▶ TASK GOAL
Print the listing below only from the line that has "Image resolution: width=785" through the line that has "This screenshot has width=314, height=157.", exactly, and drop any picture.
DATA RECORDS section start
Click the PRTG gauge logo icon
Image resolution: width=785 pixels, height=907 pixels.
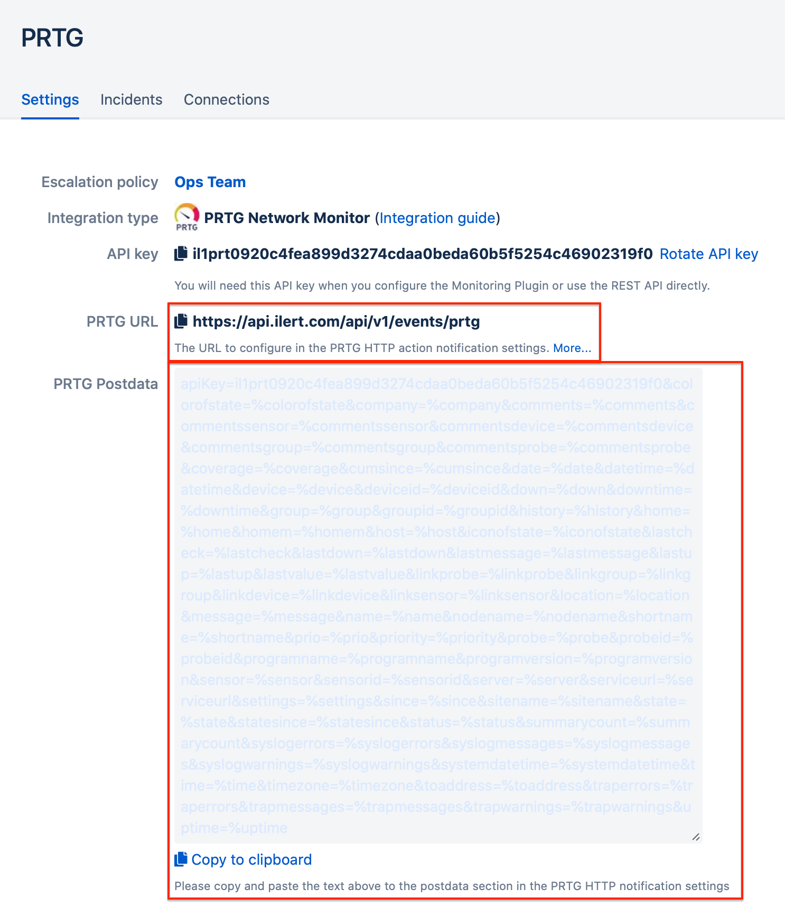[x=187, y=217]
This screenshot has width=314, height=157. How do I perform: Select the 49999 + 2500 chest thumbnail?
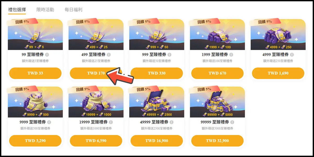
DATA RECORDS section end
DATA RECORDS section start
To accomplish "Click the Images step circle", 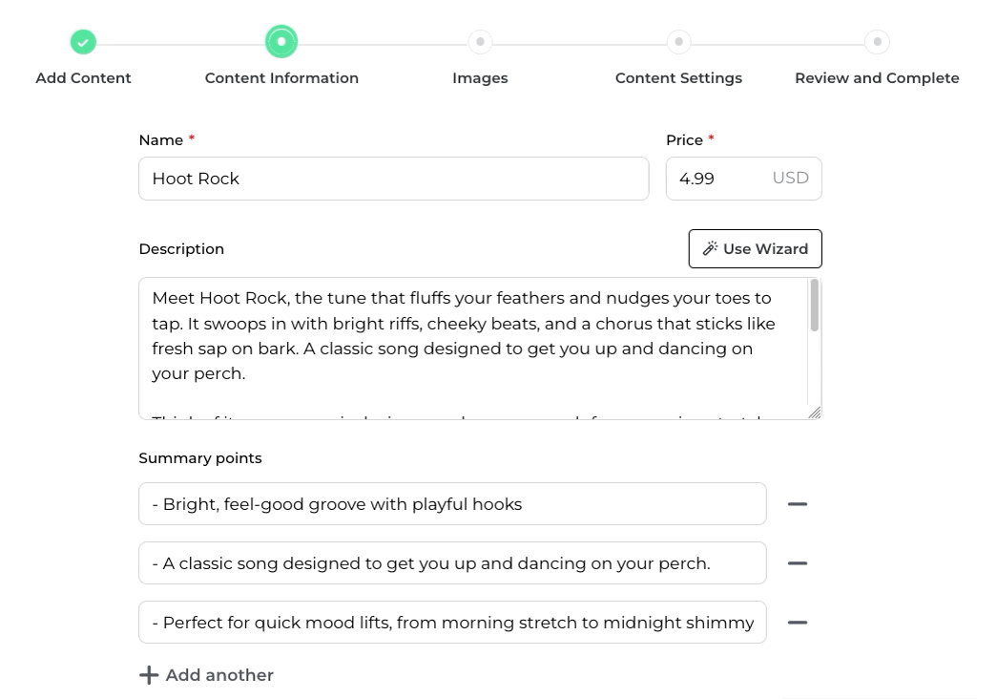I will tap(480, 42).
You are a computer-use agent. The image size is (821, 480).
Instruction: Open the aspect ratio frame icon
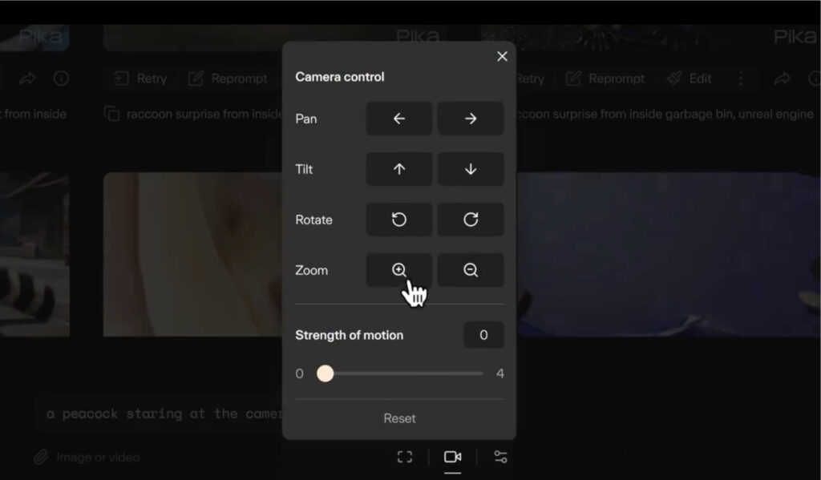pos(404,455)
DATA RECORDS section end
DATA RECORDS section start
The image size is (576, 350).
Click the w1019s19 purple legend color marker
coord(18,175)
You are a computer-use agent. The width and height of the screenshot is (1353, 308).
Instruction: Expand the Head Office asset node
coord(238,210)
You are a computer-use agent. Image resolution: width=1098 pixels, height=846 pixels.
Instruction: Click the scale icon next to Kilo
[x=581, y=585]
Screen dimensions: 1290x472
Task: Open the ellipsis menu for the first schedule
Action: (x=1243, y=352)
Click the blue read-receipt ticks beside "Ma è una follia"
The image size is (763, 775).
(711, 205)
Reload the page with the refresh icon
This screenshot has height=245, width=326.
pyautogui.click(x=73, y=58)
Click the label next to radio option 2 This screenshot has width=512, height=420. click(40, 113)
DATA RECORDS section end
▶ TASK RESULT
Image resolution: width=785 pixels, height=907 pixels.
[x=187, y=217]
This screenshot has width=314, height=157. How do I perform: Select the 49999 + 2500 chest thumbnail?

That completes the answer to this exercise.